Luigi, Mario’s blood relative, is thinner, has a cooler moustache, and can jump like a motherfucker.
Toadstool possesses the quasi-beneficial ability to pull shit out of the ground very quickly.
Bowser, though kind of a prick, is really good at what he does. He’s always fucking shit up for Princess Peach.
Indeed, if you need a kidnapper/rapist, Bowser’s the guy to call.
Speaking of Peach, she has a vagina. How cool are those?
Mario just slids by because his name’s on the label and he’s sort of the face of the franchise. Other than that, he is utterly unremarkable.
i think it’d be worse for blanka to get beaten by Guile than to fry a girlfriend. she knew what she was getting into.
or rather, what was getting into her! ohhh
“OH SNAP” all around. These comments had me giggling.
Solid blog, but aren’t there other video gamers you’d like to be? You named like, what, three?
Bo Jackson in Tecmo could probably take several SF2 characters. No doubt he’d whup up on Ken (the poor man’s Ryu). Bo was like a cross between Hurricane Glack and Hulk Hogan. Well, them plus Kimbo Slice. Plus he probably possessed a BBND.
Speaking of Ken and Ryu, did it get any gayer in videogamedom? I mean, they were basically the Bert and Ernie of SF2. Am I wrong? They shot fireballs though so I didn’t F with them. Thing is, if I were Tecmo Bo, I woulda beat their faggot asses. That’s a god damn fact. I’d kick their asses all over Sesame Street. I don’t care, I’d fight Oscar too. Fuck em.
Not just solid, funny. You’re way funnier than 24 years old. I donno how it correlates age-wise, but George Carlin never makes me pee a little in my…
oops. TMI.
I still want to be Samus Aran and wear a POWERSUIT. AND kill aliens that have invaded our earth (otherwise known as silverfish).
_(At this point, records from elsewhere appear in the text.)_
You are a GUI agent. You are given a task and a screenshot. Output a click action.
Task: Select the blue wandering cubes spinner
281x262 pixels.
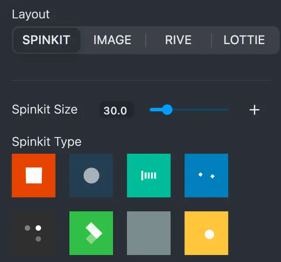pyautogui.click(x=206, y=176)
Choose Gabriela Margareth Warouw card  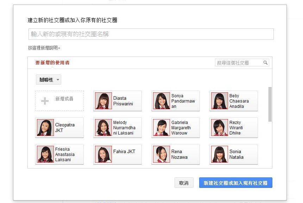[176, 128]
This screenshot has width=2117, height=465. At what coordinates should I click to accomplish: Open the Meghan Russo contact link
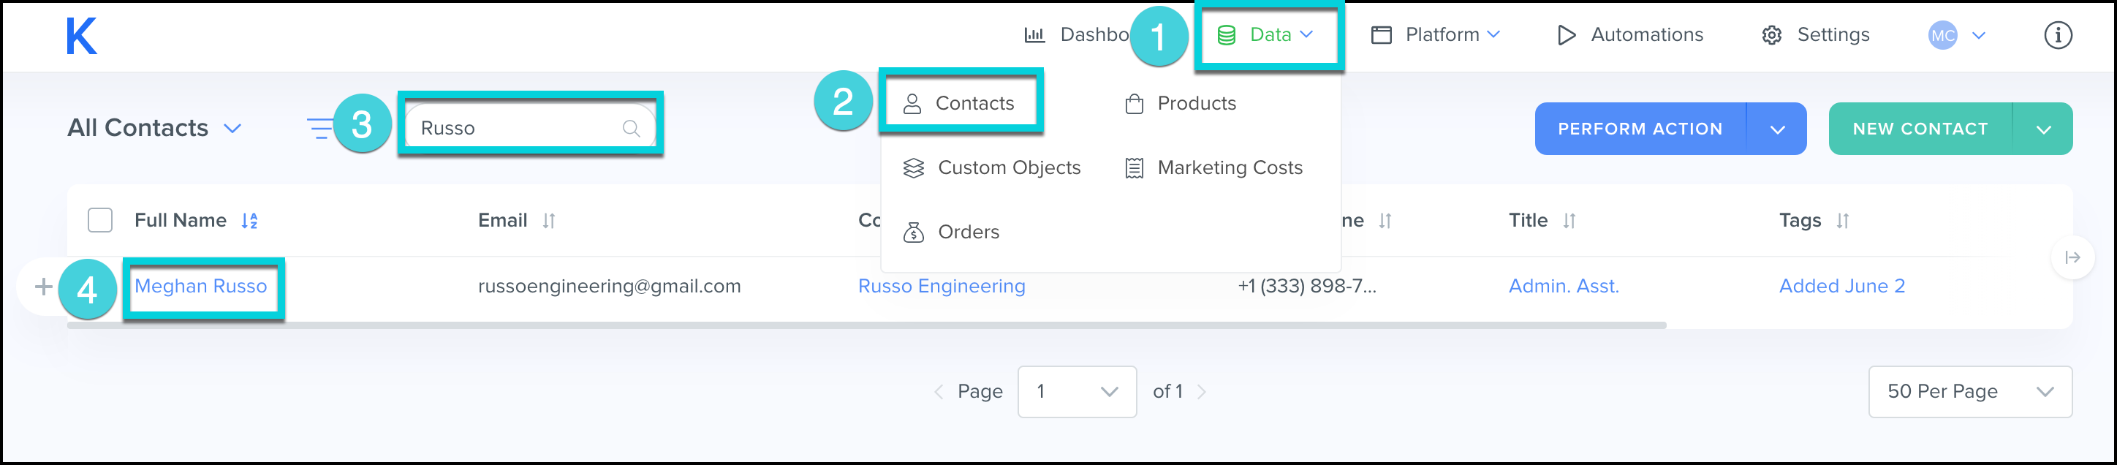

Amuirin – I’m always delighted to cause grown adults to urinate themselves…thanks!
Catie – I agree completely…Powersuits are the coolest thing to hit gaming since the Power Pad. Are you and Danny coming to Philly this weekend?
What is happening in Philly this weekend? No one mentioned anything to me about going, but my answer is yes?
OGMZ!!!1112#$$@
The annual Philly birthday bash is this weekend, which celebrates the day that two of Satan’s more homo-erotic minions were brought into this world. aka- Scott and Dave’s birthday. The day was up in the air for a bit, but it’s been established and I’m encouraged to spread the word. You and Danny must come. It will run Friday and Saturday nights. I’m going to myspace both of you just to make sure you see this.
Oh yeah, everyone else on the entire internet is welcome to attend.